Among specialists of the school who took part in the project are Sergey Makarov, Lev Zelenkov, Eduard Danilovsky, Polina Kapitanova, Pavel Smirnov, and Georgy Baranov, as well as two first-year students of the Applied and Theoretical Physics program – Aidar Rakhmatullin and Tatyana Filimonova. Thanks to them, the pieces were produced and the final setup assembled.
According to the creators, they came up with the idea together, but Sergey Makarov, a big fan of chess, initiated it. However, this game is popular at the faculty in general and tournaments are often held between staff and students. It took nine months to go from the idea to the the viable product – the team aspired to complete it by July 20, the International Chess Day.
“It was a team effort. We managed to encapsulate perovskites and make them glow using a standard UV light-emitting diode. Then we thought – is there a theoretical possibility of making chess pieces out of that? There were many variants and suggestions on how to turn on the diode inside of a piece without using wires. We considered various contact platforms until we decided to ask advice from our colleagues who are engaged in wireless energy transmission,” says Lev Zelenkov.
The chess project is about the merging of two fields of research: wireless energy transmission and photoluminescence of perovskite quantum dots. According to Polina Kapitanova, the device demonstrates unique results, as energy from one source is being transmitted into 32 receivers at the same time with equal efficiency.
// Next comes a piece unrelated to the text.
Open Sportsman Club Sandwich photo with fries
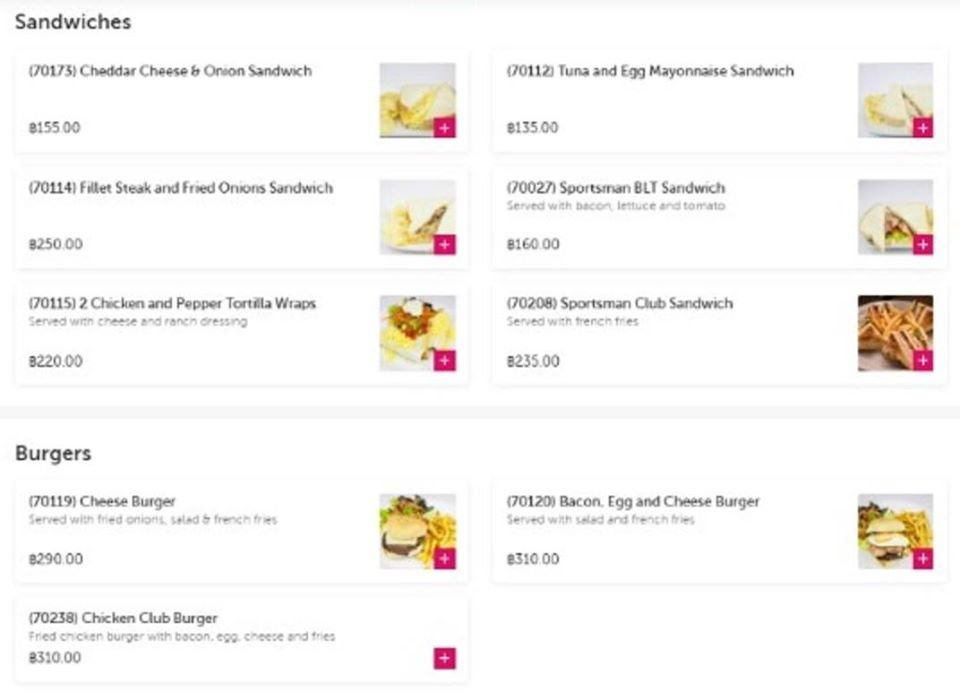The width and height of the screenshot is (960, 691). [895, 333]
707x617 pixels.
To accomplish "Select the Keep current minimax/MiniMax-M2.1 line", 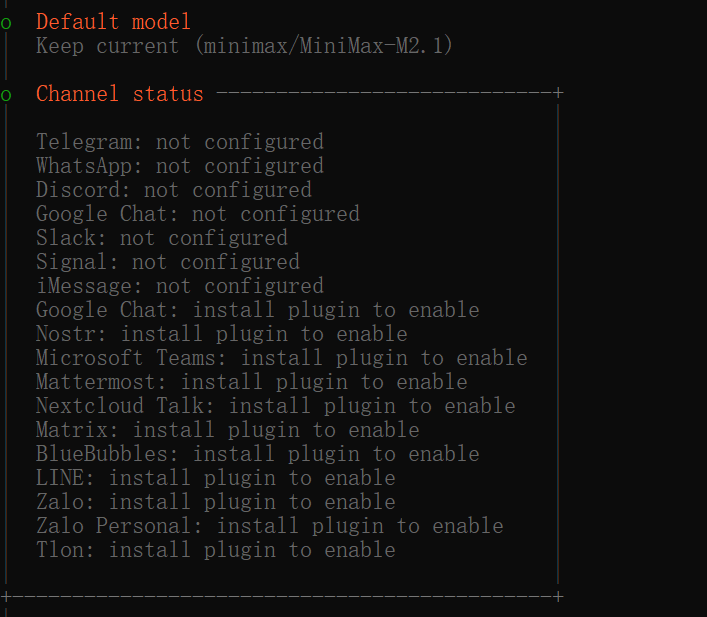I will pyautogui.click(x=244, y=46).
“The pieces contain light-emitting diodes that highlight perovskite quantum dots embedded into the pieces’ material. The energy is delivered to the diodes wirelessly – we embedded a big transmitter into the chessboard. It’s unique because it’s implemented on a metasurface. This allows us to create a quasi-equal distribution of the magnetic field and suppress the electric field, which is dangerous to humans. Using the magnetic field, we transmit energy to each of the receivers embedded into the chess pieces. The signal straightens up and the diode lights up, illuminating the material, inside of which are quantum dots, so as a result, we can see luminescence,” explains Polina Kapitanova.
The pieces are being lit up by nanocrystals of lead halide perovskite – a material that doesn’t exist in natural conditions because of its susceptibility to corruption from water and air. In the lab, however, perovskite is secured by polyether resins which make it as stable as possible. One of the biggest challenges when assembling the chess set was the complex form of the pieces. The scientists admit that it was hard to find the right parameters of light absorption and radiation for them. The perfect glow of entire pieces isn’t achieved yet, but the solution will be found in the next versions of the device.
The first version of the chess set will stay at the school for its students and lecturers but the team doesn’t rule out the possibility of establishing production of such chessboards as souvenirs, given that such colorful visual representations of research attract attention towards fundamental science.
“Interdisciplinary research and the field of art & science are trending. Our suggestion to visualize the power of physics, a complex and seemingly bland science, as an art object can make it more attractive for school and university students. Shortly put, the goal of this project is to show that science can be beautiful,” says Sergey Makarov.